However, in other cases it’s just fine to bubble-sort (for very small collections), or insert many elements to the start of the array (when you’re reading much more often so the profit from memory locality while reading outweigh the losses from relocating those elements while inserting).

Modern hardware is extremely complex. No amount of knowledge will help you to 100% predict the performance effects of your changes. Two advices.

(1) Learn to profile your code. Both externally, using a sampling profiler that will tell you where’re you spending the CPU time, and internally using e.g. std::chrono::high_resolution_clock that will tell you the performance effect of your changes.

(2) Don’t forget about rollback feature of your version control, and don’t hesitate using that as necessary. I routinely discover some of my changes I viewed as performance optimizations actually decreased performance. The reasons include branch misprediction, compiler optimization issues, cores competition for L3 cache, RAM bandwidth, thermal issues…

fanf2 · on Jan 4, 2017

For a dose of real-world big-O I recommend following http://accidentallyquadratic.tumblr.com

Const-me · on Jan 4, 2017

I don’t think engineers working at Ericsson and Apple (the companies listed in the copyright section of that source file) forgot about big-O. What I think happened, when they wrote that, their assumption was people won’t be using those to pass 16MB blobs. And for small messages, O(n^2) works just fine.

I can understand those people. HTTP is better than Web Sockets for large chunks of data. With HTTP, servers and proxies may cache, clients may resume downloads, clients may check for changes with if-modified-since header, and so on.

The problem here isn’t with big-O, it’s with changing world.

If in the future someone will send gigabytes in that event, the current version will break despite O(n), because RAM is finite. Relatively easy to fix, you just need to save data to a hard drive instead or RAM.

Does it mean it’s a good idea to do so now? Don’t think so, it would be over-engineering and premature optimization, and the current version is currently fine. Just like the original O(n^2) code was fine for small messages.

taeric · on Jan 3, 2017

At face value, I don't actually see where you contradict the article. The recursive nature of this solution is akin to recursive matrix multiplication. Which can be a way to setup memory fetches to stay optimal. (Could... I have no data to say it is.)

Any chance you know of any benchmarks exploring this?

GFK_of_xmaspast · on Jan 3, 2017

Recursive matrix multiplication is in general a bad idea (Strassen, for example, loses a little bit of stability and is not cache-friendly)

taeric · on Jan 3, 2017

To be clear, I can see why coding it purely recursively would be a bad idea. Same for using linked structures, if that was the concern with the quad tree.

However, it seems that you could use the general recursive definition to find some optimizations that one could do. For example, define a recursive structure to break down a problem until it is small enough that a more traditional method works. (So, don't drop down to the size of a pixel, but do drop down till you have things at cache line size?)

Perusing the wikipedia for Strassen, I see that it scoffs at a ~10% benefit for large matrices. Curious how that holds in light of "deep learning" environments. Especially since 1k x 1k matrices are probably not that uncommon nowdays. Seems like every little bit would help.

Source material ::

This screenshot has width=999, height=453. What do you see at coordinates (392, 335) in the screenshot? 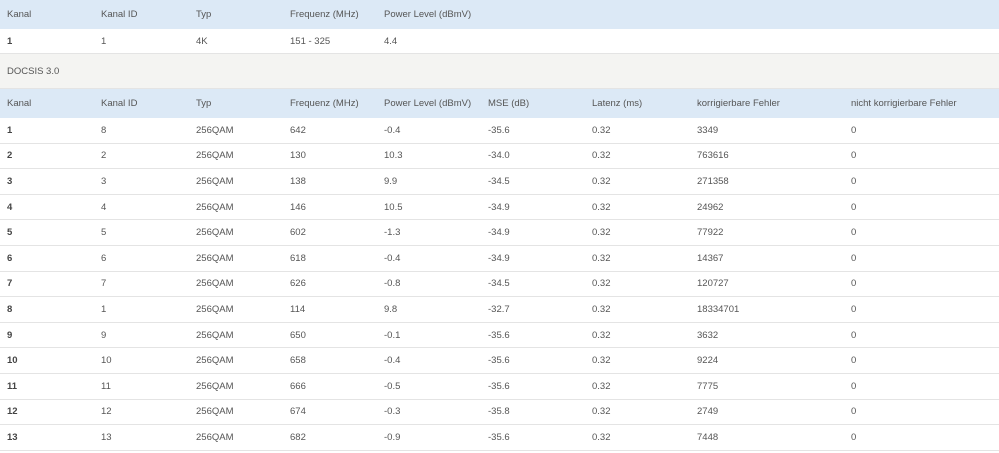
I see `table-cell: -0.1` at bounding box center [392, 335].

---

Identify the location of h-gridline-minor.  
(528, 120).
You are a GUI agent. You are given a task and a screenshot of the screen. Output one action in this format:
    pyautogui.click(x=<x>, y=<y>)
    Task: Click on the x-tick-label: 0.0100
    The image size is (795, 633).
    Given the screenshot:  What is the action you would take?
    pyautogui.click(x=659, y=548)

==

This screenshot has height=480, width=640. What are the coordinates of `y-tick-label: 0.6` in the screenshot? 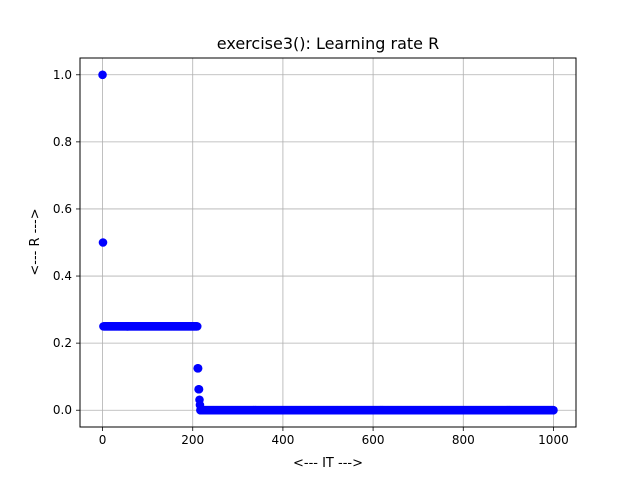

Things to do ::
1) Copy out, word for word, everything in the listing from the line containing "Identify the location of h-gridline-minor." down to the line containing "pyautogui.click(x=659, y=548)", with both of those lines included.
2) Go on with the forum thread about big-O and real-world performance, picking up after its last comment.

Answers to the problems ::
1)
Identify the location of h-gridline-minor.  
(528, 120).
You are a GUI agent. You are given a task and a screenshot of the screen. Output one action in this format:
    pyautogui.click(x=<x>, y=<y>)
    Task: Click on the x-tick-label: 0.0100
    The image size is (795, 633).
    Given the screenshot:  What is the action you would take?
    pyautogui.click(x=659, y=548)

2)
Edit to add: THinking of the context of the original post. Yeah... probably not needed for anything in a "snappy" user application. I was thinking more for very large data sets.

GFK_of_xmaspast · on Jan 3, 2017

The mention of "around 10% or less" is based on a 2005 paper, and even in the past ten years there's been a lot of change in computer architecture (the machines used in the paper were mostly ultrasparcs, and they write "Note that for the (pentium 3 system), we could find no problem size for which Strassen’s is faster than ATLAS’s").

See also : https://www.quora.com/What-algorithm-does-BLAS-use-for-matri... https://github.com/flame/how-to-optimize-gemm/wiki#notice-on... http://www.cs.utexas.edu/~flame/pubs/GotoTOMS_revision.pdf

taeric · on Jan 3, 2017

That is an interesting note. I remember reading that the lower bound on multiplications was lower due to swapping a lot of them for additions. Knuth indicated that this did not matter in practice, since few people are multiplying large matrices.

My interest here is really just if that is still a good assumption. With the multiplications that happen in "deep" fields, I'm curious if there are now reasons to look to these algorithms.

GFK_of_xmaspast · on Jan 3, 2017

We might be talking at cross-purposes, my angle is that of dense linear algebra, single or double precision, on NUMA architectures with vector operations, and all respect to Knuth but it requires a different model for the machine.

If that's changed, like for example if you're computing over a different ring where arithmetic ops are expense as compared to cache misses and there's no stability issues, then yes the issue is back open and Strassen is put back on the table.

taeric · on Jan 3, 2017

Knuth seems to be in agreement with you, from my understanding. My comments are only of a general interest and curiosity, not of knowledge. (If that makes sense.)

That is, I certainly was not trying to second guess what you are saying. Just noting my curiosity on whether or not this has, or will, change. Knuth's view that I'm quoting is from Vol 2, which is pretty old at this point. I'd be a little surprised if it was outdated. But not shocked.

rrobukef · on Jan 3, 2017

Very large matrices is >50kx50k (maybe even bigger). Strassen is then just a tiny bit better when implementing both cache and allocation aware.(Tested in Fortran)

At least it's at a non practical size.

taeric · on Jan 3, 2017

It is always interesting to see just how valuable a "tiny bit" can be, though.

Granted, I confess most is almost always navel gazing. Increases in the "best" sorting/map algorithm have probably not lead to any noticeable improvements in modern codebases. Usually, those benefit more from being the low hanging fruit, not most computationally complex. (That is, I'm sure in these large matrix problems, there are other low hanging fruit that will yield better improvements.)

iamleppert · on Jan 3, 2017

Recursion is often times less efficient than a well designed and concrete imperative solution, even if the imperative solution uses more memory. This is because most languages, the stack is not free. There's a lot of meta data and house keeping that goes on when you invoke a function to support things like stack traces and introspection.

The provided example (at least to me) is also convoluted and fails to illustrate the elegance of using a recursive data structure.

In general parlance, an affine transform or rotation matrix would both be more elegant and readable.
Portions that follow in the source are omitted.